Exercise: I would like you to return all of the records exactly as they stand.

═══

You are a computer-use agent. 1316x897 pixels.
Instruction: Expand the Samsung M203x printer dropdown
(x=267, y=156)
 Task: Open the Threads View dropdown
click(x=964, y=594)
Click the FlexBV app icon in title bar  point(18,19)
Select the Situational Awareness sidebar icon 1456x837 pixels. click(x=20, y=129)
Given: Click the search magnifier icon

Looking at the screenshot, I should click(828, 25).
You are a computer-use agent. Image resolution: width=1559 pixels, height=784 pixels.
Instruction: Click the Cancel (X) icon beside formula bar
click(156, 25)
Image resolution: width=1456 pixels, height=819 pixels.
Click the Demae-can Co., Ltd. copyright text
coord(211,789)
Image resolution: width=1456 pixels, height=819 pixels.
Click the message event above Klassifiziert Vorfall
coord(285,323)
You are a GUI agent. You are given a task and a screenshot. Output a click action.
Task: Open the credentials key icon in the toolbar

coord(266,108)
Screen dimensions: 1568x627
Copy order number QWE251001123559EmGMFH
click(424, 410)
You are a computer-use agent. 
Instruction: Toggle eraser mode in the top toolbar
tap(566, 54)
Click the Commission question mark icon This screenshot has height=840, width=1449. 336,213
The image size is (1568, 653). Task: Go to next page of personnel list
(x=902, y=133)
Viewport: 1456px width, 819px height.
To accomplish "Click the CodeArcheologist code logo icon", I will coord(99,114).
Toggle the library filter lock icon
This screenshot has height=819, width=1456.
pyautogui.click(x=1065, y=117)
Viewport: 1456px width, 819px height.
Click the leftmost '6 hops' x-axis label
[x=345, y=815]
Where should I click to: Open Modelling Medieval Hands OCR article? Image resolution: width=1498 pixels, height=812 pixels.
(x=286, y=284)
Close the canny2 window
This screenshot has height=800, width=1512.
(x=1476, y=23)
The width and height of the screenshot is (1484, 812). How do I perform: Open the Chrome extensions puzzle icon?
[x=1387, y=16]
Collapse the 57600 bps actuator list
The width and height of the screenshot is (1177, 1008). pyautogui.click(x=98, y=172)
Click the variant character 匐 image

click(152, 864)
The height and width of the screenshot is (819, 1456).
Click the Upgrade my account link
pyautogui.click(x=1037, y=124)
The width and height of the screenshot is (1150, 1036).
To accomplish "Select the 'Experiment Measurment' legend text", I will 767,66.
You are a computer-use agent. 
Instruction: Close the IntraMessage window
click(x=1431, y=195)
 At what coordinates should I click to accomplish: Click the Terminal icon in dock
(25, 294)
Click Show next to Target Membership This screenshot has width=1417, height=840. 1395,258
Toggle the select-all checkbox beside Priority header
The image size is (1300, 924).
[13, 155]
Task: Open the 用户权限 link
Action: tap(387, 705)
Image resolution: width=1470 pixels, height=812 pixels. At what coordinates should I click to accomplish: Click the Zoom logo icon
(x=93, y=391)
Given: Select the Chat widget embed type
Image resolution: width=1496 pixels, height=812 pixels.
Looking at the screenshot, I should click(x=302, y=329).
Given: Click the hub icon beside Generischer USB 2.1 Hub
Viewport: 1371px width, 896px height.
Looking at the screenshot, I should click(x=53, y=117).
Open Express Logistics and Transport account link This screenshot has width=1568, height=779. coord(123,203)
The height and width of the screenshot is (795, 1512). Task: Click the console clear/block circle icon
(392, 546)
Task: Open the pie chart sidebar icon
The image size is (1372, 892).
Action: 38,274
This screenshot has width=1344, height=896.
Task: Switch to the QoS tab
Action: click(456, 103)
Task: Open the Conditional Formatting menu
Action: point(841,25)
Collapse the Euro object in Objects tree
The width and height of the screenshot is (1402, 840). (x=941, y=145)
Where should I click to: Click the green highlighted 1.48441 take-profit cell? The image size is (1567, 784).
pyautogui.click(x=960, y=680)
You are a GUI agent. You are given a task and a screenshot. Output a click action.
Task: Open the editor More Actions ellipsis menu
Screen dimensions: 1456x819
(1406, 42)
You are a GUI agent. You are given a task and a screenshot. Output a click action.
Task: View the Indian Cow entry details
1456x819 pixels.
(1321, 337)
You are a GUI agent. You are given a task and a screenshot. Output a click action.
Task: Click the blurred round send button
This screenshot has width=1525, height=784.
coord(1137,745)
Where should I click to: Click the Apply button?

═══

Response box:
You are a computer-use agent. 1316x897 pixels.
Instruction: Expand the Samsung M203x printer dropdown
(x=267, y=156)
 Task: Open the Threads View dropdown
click(x=964, y=594)
Click the FlexBV app icon in title bar  point(18,19)
Select the Situational Awareness sidebar icon 1456x837 pixels. click(x=20, y=129)
Given: Click the search magnifier icon

Looking at the screenshot, I should click(828, 25).
You are a computer-use agent. Image resolution: width=1559 pixels, height=784 pixels.
Instruction: Click the Cancel (X) icon beside formula bar
click(156, 25)
Image resolution: width=1456 pixels, height=819 pixels.
Click the Demae-can Co., Ltd. copyright text
coord(211,789)
Image resolution: width=1456 pixels, height=819 pixels.
Click the message event above Klassifiziert Vorfall
coord(285,323)
You are a GUI agent. You are given a task and a screenshot. Output a click action.
Task: Open the credentials key icon in the toolbar

coord(266,108)
Screen dimensions: 1568x627
Copy order number QWE251001123559EmGMFH
click(424, 410)
You are a computer-use agent. 
Instruction: Toggle eraser mode in the top toolbar
tap(566, 54)
Click the Commission question mark icon This screenshot has height=840, width=1449. 336,213
The image size is (1568, 653). Task: Go to next page of personnel list
(x=902, y=133)
Viewport: 1456px width, 819px height.
To accomplish "Click the CodeArcheologist code logo icon", I will coord(99,114).
Toggle the library filter lock icon
This screenshot has height=819, width=1456.
pyautogui.click(x=1065, y=117)
Viewport: 1456px width, 819px height.
Click the leftmost '6 hops' x-axis label
[x=345, y=815]
Where should I click to: Open Modelling Medieval Hands OCR article? Image resolution: width=1498 pixels, height=812 pixels.
(x=286, y=284)
Close the canny2 window
This screenshot has height=800, width=1512.
(x=1476, y=23)
The width and height of the screenshot is (1484, 812). How do I perform: Open the Chrome extensions puzzle icon?
[x=1387, y=16]
Collapse the 57600 bps actuator list
The width and height of the screenshot is (1177, 1008). pyautogui.click(x=98, y=172)
Click the variant character 匐 image

click(152, 864)
The height and width of the screenshot is (819, 1456).
Click the Upgrade my account link
pyautogui.click(x=1037, y=124)
The width and height of the screenshot is (1150, 1036).
To accomplish "Select the 'Experiment Measurment' legend text", I will 767,66.
You are a computer-use agent. 
Instruction: Close the IntraMessage window
click(x=1431, y=195)
 At what coordinates should I click to accomplish: Click the Terminal icon in dock
(25, 294)
Click Show next to Target Membership This screenshot has width=1417, height=840. 1395,258
Toggle the select-all checkbox beside Priority header
The image size is (1300, 924).
[13, 155]
Task: Open the 用户权限 link
Action: tap(387, 705)
Image resolution: width=1470 pixels, height=812 pixels. At what coordinates should I click to accomplish: Click the Zoom logo icon
(x=93, y=391)
Given: Select the Chat widget embed type
Image resolution: width=1496 pixels, height=812 pixels.
Looking at the screenshot, I should click(x=302, y=329).
Given: Click the hub icon beside Generischer USB 2.1 Hub
Viewport: 1371px width, 896px height.
Looking at the screenshot, I should click(x=53, y=117).
Open Express Logistics and Transport account link This screenshot has width=1568, height=779. coord(123,203)
The height and width of the screenshot is (795, 1512). Task: Click the console clear/block circle icon
(392, 546)
Task: Open the pie chart sidebar icon
The image size is (1372, 892).
Action: 38,274
This screenshot has width=1344, height=896.
Task: Switch to the QoS tab
Action: click(456, 103)
Task: Open the Conditional Formatting menu
Action: point(841,25)
Collapse the Euro object in Objects tree
The width and height of the screenshot is (1402, 840). (x=941, y=145)
Where should I click to: Click the green highlighted 1.48441 take-profit cell? The image size is (1567, 784).
pyautogui.click(x=960, y=680)
You are a GUI agent. You are given a task and a screenshot. Output a click action.
Task: Open the editor More Actions ellipsis menu
Screen dimensions: 1456x819
(1406, 42)
You are a GUI agent. You are given a task and a screenshot. Output a click action.
Task: View the Indian Cow entry details
1456x819 pixels.
(1321, 337)
You are a GUI agent. You are given a task and a screenshot. Output a click action.
Task: Click the blurred round send button
This screenshot has width=1525, height=784.
coord(1137,745)
Where should I click to: Click the Apply button?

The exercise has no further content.